Après le premier tour des municipales, la gauche déboussolée face au FN

Publié à 12h53, le 26 mars 2014 , Modifié à 11h38, le 27 mars 2014

Après le premier tour des municipales, la gauche déboussolée face au FN
Harlem Desir (Maxppp)
Image Olivier Duhamel

Olivier Duhamel

Le FN progresse et pourrait gagner 5, 6 ,10 villes. La droite en a pris son parti : tous s’accordent désormais sur le ni-ni. Le Front républicain est donc mort et enterré.Et la gauche part dans tous les sens malgré les consignes données lundi 24 mars par Harlem Désir : Il faut "tout faire pour empêcher que le FN ne prenne des villes". "Nous sommes en train de faire appliquer cette position dans toutes les villes". Le moins que l’on puisse dire est qu’il n’est guère écouté.

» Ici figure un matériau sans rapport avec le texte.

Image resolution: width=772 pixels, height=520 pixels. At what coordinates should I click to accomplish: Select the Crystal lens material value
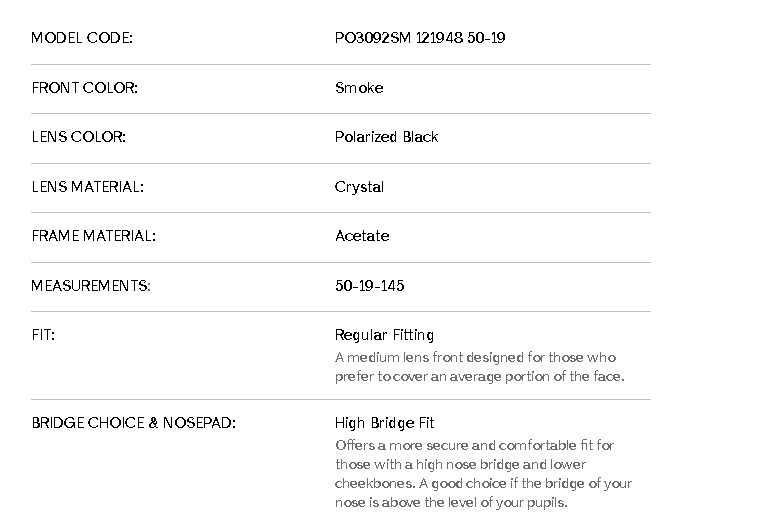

Le désistement républicain

 

C’est la solution retenue à Saint-Gilles, sans même que le candidat socialiste ait été consulté, comme l’ont souligné Rémi Duchemin et Fabienne Cosnay sur Europe 1. Mais ailleurs, il en va autrement.

 

Le retrait républicain.

 

À distinguer du type précédent : la liste de gauche ne se maintient pas, mais elle ne donne aucune consigne de vote. Il en va ainsi à Brignoles, Fréjus, Perpignan, Le Pontet.

 

Le maintien "républicain"

 

Dans ce troisième cas de figure, les consignes nationales sont directement bafouées. Tel est le cas à Marseille dans le 7ème secteur, ainsi qu’à Beaucaire, Béziers, Cavaillon. Avec des arguments variés : "seule la gauche pourrait battre le FN "  (Marseille ! ) , "il n’y a pas de risque que le FN gagne" (Cavaillon), "on ne peut être absent du Conseil municipal" (Béziers), "si le FN l’emporte, ce ne sera pas de notre faute, mais à cause de la division de la droite" (Beaucaire). 

 

La gauche a choisi de polariser la campagne du second tour sur le FN. Première erreur. Et, ce choix fait, elle est incapable d’avoir une stratégie cohérente… Consternant.